WORK REQUIRED — Write out the part of the forum thread starting at "After speaking with" and ending at "(May 13, 2009)", word for word.

DOCUMENT PASSAGE —
Hi mate i don't thing they'll fit i have an APX and we don't have the plastic bit in the middle of the hoses.

DAZ


----------



## tony_rigby_uk (Nov 27, 2008)

*ANNOUNCEMENT *

After speaking with syd, and know what it's actually going to take to remove the solinoid with resistors (and that fact it'll end up just as big as the solinoid unit) we've got another plan,

i'll add it to the "how to" when we've done it... (big thanks to syd for the discussion and suggestions, and we'll sort out when to do it)


----------



## captain_milk699 (May 13, 2009)

Good read! bump 8)


----------



## tony_rigby_uk (Nov 27, 2008)

*Now Updated *

See first POST !


----------



## swfblade (Apr 24, 2007)

> In the case ECU sees a little overboost problem, it can turn N249 on/off repeatedly for very fast (just as N75 is working), which will open/close DV all the time, trying to settle (lower) the boost level.


I wonder if this is a reason why _some_ have issues with their Split-R? maybe they have a slightly faulting N249, or maybe those with no issues do? Just an idea...


----------



## UK225 (May 12, 2002)

tony_rigby_uk said:


> Not sure mate, I can't see why not though.. the inlet manifold must have the same holes in for the forge hoses to fit in... and i've not seen anything to say the PVC system runs differently..Not sure what engine les's is but his is an early TT and his are the same he's bought the hoses because his was really leaking there when we tested it..


Hi,

APX does not have the suction jet pump, so these hoses would not be much use for one :wink:

Regards
Morgan


----------



## tony_rigby_uk (Nov 27, 2008)

are you saying if i get myself a APX inlet manfold then the main male outles on the inlet manifold behind the dipstick wouldn't be there???? meaning it's a better manifold, for stripping all the pvc system.. [smiley=gossip.gif]


----------



## alun (Aug 2, 2010)

quote ...."Unfortuntly unless you're a wiz with electrics (oh Big SYD) your going to have to mount the solenoid to the bracket for the engine cover. (the plug really needs a resistor to fool the ECU."

so what happens if you dont use a resistor? does it chuck a light on or an engine fault code?


----------



## DAZTTC (May 20, 2005)

tony_rigby_uk said:


> are you saying if i get myself a APX inlet manfold then the main male outles on the inlet manifold behind the dipstick wouldn't be there???? meaning it's a better manifold, for stripping all the pvc system.. [smiley=gossip.gif]


No Tony the main male outlet is there its the other pipe that comes off the Y (suction jet pump  thanks Morgan :wink: ) that we don't have. :wink: 
I was just last night looking at a how to for the catch tank i think it a very good idea. 8) 
DAZ


----------



## tony_rigby_uk (Nov 27, 2008)

damm :roll: had idea's then,

hey daz have your seen this on the oil catch tank, http://www.034motorsport.com/images/Laszlo/MkIV_Catch_Can.pdf good system but abit steep at $225 plus UK shipping and import costs, perhaps it's something forge can look into, i mean they do the tanks already (for other cars)


----------



## cookie (Mar 30, 2009)

Entries showing where items appear —
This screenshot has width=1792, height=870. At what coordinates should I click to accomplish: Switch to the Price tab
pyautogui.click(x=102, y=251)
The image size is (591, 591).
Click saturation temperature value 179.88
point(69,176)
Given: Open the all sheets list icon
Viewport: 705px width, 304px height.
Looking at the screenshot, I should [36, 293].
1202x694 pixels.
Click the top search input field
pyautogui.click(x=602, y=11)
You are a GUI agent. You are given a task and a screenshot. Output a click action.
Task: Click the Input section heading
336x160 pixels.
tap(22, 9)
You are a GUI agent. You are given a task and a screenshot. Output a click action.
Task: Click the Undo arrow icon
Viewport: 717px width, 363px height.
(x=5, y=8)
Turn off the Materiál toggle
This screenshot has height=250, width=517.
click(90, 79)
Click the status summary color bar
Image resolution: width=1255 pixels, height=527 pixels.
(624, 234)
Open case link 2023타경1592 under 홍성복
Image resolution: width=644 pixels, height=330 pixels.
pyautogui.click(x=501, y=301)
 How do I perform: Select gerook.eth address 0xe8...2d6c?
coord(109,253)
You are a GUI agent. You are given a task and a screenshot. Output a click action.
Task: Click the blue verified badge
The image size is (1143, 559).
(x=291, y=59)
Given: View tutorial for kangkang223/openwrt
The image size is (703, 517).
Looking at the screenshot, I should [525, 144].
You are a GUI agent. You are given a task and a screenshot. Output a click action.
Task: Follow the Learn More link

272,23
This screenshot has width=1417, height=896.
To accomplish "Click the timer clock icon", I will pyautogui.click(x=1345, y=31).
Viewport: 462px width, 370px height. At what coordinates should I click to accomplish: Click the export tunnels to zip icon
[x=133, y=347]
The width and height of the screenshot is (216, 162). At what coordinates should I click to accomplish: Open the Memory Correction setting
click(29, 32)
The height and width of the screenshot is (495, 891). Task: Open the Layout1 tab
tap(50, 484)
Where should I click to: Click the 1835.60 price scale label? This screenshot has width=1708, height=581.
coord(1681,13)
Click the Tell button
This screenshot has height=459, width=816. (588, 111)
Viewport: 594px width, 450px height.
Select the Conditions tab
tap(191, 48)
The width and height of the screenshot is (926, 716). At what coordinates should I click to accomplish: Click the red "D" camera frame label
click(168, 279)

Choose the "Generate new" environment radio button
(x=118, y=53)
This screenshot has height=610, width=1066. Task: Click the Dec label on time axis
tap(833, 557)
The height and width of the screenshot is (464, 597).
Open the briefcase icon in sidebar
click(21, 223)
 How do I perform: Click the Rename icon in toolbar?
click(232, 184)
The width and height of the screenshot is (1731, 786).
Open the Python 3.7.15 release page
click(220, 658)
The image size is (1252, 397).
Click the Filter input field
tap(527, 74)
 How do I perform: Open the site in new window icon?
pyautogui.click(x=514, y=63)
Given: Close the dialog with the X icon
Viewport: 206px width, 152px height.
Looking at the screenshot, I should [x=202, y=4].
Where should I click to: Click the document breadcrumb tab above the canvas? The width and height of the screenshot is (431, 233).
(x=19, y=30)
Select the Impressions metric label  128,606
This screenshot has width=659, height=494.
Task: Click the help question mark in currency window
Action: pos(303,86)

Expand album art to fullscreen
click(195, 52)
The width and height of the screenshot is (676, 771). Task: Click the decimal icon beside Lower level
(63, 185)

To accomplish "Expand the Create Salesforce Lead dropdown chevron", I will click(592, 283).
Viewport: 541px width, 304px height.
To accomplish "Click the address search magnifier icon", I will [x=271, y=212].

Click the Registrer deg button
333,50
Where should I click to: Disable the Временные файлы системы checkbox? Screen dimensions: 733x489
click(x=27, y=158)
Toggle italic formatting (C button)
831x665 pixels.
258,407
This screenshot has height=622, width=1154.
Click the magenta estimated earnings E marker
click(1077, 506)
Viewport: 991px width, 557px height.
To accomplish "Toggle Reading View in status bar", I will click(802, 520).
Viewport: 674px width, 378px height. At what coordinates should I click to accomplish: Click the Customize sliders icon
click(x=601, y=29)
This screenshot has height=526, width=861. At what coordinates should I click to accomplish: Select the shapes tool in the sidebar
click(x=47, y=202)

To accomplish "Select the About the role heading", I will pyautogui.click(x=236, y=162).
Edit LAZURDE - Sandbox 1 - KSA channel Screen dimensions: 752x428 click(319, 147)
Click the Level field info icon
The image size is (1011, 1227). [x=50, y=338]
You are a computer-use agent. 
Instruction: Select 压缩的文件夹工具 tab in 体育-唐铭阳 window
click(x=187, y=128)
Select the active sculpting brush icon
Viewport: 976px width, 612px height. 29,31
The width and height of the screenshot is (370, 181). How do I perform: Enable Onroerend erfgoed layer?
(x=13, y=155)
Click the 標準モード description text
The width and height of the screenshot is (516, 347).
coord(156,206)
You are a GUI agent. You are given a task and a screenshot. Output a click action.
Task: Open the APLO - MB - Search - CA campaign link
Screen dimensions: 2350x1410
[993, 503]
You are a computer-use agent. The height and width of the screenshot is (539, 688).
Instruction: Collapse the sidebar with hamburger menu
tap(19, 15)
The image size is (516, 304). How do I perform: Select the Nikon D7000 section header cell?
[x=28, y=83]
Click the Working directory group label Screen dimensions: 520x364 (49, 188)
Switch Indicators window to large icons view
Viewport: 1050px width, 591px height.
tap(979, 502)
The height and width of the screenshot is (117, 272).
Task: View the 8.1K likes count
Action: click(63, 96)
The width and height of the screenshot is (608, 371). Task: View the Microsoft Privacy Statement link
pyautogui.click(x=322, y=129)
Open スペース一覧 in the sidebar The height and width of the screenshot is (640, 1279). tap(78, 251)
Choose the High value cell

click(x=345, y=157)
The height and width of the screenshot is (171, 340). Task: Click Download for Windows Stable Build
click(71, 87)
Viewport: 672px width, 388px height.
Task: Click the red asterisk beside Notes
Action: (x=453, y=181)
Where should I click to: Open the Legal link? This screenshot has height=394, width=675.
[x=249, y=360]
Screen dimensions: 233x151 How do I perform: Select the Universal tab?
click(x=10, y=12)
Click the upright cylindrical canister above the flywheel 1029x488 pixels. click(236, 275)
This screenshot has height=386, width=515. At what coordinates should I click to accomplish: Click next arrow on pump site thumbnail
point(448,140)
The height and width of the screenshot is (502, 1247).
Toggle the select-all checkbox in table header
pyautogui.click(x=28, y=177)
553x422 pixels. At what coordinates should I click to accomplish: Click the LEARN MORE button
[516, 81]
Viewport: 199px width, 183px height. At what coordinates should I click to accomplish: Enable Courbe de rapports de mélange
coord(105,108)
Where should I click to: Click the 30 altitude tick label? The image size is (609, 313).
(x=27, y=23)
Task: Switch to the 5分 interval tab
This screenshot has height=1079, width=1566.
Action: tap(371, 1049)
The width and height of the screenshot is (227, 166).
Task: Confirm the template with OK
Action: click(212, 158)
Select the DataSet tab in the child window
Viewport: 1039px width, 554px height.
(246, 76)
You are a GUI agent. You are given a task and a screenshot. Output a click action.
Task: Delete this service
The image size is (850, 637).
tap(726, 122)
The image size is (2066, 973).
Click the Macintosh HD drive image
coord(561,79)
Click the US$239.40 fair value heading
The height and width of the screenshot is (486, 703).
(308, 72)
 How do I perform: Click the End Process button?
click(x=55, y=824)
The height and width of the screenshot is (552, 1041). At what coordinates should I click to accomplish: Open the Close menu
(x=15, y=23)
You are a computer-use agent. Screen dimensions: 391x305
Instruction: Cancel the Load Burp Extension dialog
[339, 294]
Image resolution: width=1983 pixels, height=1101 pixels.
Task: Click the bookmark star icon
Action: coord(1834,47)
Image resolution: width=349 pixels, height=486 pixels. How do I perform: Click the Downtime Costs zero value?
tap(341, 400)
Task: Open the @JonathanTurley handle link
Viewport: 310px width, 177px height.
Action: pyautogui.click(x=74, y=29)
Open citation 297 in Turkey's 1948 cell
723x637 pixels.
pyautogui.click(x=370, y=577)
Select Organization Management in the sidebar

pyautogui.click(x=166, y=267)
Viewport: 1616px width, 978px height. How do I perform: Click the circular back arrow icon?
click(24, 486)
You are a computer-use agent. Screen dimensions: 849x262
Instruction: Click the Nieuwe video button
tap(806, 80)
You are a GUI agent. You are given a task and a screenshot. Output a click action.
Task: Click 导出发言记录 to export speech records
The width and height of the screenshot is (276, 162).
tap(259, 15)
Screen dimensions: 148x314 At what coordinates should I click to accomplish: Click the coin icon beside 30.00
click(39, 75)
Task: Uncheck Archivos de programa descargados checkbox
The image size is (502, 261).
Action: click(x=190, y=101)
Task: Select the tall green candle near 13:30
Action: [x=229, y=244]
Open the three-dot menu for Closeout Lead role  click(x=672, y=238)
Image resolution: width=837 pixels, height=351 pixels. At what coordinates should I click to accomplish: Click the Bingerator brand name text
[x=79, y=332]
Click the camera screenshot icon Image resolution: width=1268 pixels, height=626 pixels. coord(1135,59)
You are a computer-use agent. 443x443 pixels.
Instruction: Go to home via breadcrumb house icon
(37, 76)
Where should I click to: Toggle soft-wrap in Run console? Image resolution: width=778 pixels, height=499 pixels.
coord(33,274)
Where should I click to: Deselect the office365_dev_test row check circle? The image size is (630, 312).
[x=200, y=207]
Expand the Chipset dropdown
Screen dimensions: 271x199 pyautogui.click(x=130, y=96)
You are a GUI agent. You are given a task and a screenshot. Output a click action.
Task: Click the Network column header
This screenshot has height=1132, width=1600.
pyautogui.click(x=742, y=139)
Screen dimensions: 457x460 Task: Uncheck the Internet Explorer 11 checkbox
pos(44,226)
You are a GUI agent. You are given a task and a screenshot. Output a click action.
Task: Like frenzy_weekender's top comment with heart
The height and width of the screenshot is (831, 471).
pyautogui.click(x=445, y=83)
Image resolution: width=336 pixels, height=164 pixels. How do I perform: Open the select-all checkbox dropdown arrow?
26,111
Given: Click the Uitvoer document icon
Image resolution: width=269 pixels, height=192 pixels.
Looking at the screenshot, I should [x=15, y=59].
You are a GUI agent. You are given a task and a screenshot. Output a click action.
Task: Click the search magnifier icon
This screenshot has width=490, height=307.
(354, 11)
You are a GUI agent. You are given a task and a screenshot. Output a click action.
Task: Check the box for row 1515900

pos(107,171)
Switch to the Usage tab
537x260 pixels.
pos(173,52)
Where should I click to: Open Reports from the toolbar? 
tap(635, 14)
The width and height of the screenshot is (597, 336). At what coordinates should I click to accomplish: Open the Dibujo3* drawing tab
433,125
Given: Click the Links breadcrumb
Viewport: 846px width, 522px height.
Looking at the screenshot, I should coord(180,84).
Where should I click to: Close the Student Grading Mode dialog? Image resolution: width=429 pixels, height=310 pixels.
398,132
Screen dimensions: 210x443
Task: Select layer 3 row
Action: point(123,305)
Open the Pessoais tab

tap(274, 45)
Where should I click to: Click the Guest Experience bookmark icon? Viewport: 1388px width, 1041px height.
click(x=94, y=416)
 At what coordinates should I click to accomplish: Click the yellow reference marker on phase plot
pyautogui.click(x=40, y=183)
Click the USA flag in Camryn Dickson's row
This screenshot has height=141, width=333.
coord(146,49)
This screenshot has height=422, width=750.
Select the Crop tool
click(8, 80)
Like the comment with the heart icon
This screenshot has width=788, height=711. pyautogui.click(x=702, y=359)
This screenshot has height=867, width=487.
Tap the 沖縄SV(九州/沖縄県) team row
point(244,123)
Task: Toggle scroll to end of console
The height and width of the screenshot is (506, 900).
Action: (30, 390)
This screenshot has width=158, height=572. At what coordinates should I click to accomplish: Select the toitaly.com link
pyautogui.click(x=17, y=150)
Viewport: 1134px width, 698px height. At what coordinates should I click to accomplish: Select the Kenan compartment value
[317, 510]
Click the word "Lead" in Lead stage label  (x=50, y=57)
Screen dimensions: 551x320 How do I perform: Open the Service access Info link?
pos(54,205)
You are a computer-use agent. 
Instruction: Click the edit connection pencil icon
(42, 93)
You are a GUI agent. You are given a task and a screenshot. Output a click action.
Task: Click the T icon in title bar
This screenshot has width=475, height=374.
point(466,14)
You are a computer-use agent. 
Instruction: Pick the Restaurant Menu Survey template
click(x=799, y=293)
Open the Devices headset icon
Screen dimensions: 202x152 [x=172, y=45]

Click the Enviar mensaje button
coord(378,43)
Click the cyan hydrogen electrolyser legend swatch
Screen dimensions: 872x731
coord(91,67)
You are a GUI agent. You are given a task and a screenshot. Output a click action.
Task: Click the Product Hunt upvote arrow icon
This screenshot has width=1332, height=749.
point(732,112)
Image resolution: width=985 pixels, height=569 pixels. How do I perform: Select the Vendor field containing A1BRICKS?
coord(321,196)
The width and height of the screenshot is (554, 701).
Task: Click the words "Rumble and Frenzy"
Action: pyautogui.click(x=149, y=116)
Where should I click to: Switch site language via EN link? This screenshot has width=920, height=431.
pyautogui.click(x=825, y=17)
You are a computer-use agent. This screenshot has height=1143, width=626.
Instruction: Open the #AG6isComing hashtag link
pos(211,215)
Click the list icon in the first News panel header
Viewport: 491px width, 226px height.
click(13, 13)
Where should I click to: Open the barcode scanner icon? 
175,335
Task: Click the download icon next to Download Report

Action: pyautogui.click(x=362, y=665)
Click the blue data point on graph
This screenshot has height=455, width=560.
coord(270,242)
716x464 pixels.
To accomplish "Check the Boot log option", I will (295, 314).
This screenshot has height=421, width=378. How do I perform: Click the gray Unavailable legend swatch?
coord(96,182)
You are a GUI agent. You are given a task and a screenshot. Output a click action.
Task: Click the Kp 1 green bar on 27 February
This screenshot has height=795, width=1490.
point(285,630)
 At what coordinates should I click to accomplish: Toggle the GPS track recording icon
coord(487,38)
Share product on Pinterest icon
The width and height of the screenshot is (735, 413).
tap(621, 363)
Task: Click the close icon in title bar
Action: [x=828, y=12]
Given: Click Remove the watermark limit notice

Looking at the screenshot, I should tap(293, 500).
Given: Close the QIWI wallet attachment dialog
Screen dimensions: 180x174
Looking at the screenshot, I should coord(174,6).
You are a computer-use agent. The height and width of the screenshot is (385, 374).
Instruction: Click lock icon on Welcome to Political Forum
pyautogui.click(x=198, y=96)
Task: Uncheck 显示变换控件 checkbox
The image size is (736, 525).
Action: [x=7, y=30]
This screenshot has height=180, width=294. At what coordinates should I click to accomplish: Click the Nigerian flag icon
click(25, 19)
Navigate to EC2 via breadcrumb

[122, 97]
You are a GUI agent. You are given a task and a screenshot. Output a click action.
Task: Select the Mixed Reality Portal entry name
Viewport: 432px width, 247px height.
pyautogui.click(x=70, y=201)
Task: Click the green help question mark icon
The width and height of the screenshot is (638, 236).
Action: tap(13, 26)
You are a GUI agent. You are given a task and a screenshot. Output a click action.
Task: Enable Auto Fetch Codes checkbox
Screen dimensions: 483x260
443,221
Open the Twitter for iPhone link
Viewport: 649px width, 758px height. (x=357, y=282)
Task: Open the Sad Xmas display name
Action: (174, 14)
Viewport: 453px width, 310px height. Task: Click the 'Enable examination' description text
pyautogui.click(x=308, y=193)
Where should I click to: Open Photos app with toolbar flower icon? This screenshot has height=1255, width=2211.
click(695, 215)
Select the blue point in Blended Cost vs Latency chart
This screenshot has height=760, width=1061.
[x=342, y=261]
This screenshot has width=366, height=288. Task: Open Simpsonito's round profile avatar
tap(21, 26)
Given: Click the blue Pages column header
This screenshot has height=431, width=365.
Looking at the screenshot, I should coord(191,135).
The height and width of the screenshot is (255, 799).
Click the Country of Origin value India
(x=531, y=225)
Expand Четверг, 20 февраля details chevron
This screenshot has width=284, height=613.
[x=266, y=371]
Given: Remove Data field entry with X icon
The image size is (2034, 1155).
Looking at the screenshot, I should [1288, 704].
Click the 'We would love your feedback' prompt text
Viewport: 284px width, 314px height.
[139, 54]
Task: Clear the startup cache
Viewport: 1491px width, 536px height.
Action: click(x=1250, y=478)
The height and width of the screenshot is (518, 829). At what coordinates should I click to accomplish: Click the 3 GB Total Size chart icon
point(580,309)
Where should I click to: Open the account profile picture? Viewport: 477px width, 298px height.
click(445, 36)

ANSWER BELOW —
After speaking with syd, and know what it's actually going to take to remove the solinoid with resistors (and that fact it'll end up just as big as the solinoid unit) we've got another plan,

i'll add it to the "how to" when we've done it... (big thanks to syd for the discussion and suggestions, and we'll sort out when to do it)


----------



## captain_milk699 (May 13, 2009)